*** Opening of Information given ***
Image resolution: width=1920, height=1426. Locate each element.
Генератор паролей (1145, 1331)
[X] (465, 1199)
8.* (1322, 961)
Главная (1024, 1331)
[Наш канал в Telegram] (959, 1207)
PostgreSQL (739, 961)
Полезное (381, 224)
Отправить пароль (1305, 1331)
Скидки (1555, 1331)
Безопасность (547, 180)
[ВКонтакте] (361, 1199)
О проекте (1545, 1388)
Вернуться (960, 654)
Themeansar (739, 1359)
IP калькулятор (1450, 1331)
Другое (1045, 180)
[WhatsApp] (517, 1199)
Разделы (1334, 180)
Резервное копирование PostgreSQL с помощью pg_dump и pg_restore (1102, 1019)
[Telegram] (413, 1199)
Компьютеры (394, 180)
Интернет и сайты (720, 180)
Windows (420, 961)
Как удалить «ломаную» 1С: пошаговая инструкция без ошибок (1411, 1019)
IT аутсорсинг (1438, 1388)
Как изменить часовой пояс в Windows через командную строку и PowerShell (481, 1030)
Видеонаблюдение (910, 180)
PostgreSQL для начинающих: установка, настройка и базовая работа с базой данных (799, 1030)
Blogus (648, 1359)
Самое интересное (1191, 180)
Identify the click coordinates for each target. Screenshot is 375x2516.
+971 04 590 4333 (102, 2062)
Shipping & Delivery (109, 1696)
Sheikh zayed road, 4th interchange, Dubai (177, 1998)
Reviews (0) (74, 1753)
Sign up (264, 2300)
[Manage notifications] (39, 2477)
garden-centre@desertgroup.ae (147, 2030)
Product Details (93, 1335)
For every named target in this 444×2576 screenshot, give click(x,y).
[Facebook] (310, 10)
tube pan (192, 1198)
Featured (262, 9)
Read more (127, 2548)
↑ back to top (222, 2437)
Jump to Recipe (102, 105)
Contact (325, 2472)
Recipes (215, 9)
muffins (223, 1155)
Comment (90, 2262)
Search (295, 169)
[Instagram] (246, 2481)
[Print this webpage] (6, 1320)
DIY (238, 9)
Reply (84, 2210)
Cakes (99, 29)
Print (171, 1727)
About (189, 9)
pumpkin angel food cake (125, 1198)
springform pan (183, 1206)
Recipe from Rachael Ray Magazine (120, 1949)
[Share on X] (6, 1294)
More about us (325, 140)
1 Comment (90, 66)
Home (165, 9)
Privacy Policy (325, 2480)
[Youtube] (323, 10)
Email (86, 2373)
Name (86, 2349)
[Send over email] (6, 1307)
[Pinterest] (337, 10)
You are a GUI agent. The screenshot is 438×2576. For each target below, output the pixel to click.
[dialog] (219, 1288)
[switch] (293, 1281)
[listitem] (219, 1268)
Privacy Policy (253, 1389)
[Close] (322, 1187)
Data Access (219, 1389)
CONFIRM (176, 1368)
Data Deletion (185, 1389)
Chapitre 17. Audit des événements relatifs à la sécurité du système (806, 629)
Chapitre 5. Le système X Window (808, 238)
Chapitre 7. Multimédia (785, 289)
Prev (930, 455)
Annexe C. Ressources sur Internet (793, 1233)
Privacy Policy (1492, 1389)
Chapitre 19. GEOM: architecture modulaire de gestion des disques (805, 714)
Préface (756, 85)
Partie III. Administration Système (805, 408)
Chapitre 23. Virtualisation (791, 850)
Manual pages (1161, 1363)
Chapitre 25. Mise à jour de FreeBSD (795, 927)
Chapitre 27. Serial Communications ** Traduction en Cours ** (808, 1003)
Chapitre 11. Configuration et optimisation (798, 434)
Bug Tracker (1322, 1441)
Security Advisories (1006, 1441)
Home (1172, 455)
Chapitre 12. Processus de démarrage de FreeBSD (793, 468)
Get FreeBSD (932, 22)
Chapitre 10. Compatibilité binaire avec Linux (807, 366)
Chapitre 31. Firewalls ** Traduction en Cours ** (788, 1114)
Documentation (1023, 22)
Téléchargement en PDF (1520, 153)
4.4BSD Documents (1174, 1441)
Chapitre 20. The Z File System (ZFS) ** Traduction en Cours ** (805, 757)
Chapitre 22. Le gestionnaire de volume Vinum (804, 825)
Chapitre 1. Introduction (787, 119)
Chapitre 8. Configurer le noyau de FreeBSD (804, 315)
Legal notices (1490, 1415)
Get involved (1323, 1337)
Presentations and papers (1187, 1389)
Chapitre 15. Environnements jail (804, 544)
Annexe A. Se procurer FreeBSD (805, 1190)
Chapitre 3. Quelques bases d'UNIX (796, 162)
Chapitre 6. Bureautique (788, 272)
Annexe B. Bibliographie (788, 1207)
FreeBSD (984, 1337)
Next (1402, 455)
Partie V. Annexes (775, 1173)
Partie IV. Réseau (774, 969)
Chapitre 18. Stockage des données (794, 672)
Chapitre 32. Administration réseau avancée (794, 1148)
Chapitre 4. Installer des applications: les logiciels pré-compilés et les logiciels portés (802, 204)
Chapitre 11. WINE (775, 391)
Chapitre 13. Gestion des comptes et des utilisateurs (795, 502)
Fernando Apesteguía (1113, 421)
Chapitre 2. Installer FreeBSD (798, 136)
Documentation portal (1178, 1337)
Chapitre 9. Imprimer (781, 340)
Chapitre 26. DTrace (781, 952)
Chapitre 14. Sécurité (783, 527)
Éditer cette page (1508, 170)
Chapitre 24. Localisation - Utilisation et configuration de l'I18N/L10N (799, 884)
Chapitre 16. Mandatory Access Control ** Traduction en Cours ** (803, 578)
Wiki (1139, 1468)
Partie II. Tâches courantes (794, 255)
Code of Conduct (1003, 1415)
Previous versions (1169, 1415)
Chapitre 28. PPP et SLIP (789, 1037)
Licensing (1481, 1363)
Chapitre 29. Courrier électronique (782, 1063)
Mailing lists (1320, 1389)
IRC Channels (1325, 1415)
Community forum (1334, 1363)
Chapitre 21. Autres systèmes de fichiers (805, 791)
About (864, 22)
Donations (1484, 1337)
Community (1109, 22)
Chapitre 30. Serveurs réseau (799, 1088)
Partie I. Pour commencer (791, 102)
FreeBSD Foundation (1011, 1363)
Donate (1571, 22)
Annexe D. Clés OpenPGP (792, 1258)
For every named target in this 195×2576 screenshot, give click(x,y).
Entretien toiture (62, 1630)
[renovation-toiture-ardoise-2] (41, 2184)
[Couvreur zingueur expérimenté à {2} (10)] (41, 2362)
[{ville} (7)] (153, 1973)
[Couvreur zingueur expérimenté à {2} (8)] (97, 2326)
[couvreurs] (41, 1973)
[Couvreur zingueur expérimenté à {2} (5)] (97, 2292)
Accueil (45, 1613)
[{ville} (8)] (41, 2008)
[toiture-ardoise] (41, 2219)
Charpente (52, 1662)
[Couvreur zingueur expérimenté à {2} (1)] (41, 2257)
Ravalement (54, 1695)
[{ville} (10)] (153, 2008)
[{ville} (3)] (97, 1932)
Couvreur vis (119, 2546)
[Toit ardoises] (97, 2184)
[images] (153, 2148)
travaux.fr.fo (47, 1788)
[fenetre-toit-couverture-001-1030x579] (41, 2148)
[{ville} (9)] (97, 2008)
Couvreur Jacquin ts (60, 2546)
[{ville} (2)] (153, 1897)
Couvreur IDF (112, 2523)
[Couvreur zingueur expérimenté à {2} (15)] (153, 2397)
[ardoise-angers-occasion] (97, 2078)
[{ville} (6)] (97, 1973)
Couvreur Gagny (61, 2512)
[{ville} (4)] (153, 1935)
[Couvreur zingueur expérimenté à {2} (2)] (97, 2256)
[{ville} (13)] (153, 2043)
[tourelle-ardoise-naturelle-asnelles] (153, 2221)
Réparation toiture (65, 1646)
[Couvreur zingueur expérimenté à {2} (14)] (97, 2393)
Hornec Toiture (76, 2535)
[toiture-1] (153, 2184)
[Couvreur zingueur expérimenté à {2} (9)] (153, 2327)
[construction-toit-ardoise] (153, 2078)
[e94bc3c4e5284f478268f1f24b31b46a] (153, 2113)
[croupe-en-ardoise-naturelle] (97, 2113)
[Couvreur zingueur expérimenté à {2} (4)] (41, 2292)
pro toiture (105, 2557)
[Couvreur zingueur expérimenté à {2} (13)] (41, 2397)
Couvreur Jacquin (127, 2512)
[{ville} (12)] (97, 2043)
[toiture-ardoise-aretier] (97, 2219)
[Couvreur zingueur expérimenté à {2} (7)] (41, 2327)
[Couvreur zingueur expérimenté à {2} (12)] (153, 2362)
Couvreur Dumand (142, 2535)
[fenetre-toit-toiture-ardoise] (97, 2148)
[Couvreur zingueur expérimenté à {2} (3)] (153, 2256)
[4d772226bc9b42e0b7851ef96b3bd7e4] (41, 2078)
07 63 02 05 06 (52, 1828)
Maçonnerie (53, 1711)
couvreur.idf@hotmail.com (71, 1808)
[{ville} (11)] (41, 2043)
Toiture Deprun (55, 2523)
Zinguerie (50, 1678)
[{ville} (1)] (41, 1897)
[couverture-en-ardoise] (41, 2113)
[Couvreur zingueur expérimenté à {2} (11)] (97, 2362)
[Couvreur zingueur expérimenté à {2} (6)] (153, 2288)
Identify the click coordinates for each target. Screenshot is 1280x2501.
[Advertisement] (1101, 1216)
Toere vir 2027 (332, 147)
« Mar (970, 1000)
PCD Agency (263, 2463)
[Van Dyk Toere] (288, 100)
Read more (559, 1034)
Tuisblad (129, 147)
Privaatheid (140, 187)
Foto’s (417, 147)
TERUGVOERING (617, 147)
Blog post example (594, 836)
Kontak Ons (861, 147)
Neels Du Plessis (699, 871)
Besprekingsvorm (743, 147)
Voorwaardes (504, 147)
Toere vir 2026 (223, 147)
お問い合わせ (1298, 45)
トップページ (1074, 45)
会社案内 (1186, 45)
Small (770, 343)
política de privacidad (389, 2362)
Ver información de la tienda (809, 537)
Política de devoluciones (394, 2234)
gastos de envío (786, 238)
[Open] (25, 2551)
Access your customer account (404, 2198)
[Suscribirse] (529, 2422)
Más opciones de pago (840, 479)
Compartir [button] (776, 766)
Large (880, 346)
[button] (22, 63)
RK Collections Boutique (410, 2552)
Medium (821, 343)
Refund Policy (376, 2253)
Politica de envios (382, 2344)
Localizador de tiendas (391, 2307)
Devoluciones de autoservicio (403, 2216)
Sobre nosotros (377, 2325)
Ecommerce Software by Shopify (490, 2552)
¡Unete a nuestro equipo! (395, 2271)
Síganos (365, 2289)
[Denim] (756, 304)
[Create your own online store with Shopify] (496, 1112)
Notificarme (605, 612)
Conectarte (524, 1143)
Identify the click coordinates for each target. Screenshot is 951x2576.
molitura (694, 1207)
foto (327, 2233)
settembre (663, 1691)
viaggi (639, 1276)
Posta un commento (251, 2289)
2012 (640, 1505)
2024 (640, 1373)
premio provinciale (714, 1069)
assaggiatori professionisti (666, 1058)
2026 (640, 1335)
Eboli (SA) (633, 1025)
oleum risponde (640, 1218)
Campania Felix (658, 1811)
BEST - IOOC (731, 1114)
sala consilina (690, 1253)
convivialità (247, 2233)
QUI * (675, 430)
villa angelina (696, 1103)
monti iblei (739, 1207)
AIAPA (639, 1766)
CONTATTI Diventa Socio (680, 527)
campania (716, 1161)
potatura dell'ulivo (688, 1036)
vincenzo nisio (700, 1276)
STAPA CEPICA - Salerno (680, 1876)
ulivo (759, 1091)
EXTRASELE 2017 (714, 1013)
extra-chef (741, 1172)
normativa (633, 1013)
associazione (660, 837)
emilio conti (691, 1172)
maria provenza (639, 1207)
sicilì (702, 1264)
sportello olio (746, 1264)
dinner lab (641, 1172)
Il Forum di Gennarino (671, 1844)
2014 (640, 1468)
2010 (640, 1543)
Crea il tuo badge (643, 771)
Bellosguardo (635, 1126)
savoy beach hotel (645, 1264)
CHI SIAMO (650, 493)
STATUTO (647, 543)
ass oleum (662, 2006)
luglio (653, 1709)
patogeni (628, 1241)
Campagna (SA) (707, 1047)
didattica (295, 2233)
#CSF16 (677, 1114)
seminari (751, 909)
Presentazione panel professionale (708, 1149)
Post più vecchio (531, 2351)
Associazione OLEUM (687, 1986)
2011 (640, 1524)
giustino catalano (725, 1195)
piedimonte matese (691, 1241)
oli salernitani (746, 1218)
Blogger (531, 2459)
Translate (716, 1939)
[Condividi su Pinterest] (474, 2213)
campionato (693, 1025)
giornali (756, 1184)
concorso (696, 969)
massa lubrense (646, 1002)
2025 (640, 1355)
*** Close of Information given ***
To do: Everything above from the line containing "Генератор паролей (1145, 1331)" through the line containing "О проекте (1545, 1388)" must be copied exactly. Nothing outside that range belongs in the answer.

Task answer:
Генератор паролей (1145, 1331)
[X] (465, 1199)
8.* (1322, 961)
Главная (1024, 1331)
[Наш канал в Telegram] (959, 1207)
PostgreSQL (739, 961)
Полезное (381, 224)
Отправить пароль (1305, 1331)
Скидки (1555, 1331)
Безопасность (547, 180)
[ВКонтакте] (361, 1199)
О проекте (1545, 1388)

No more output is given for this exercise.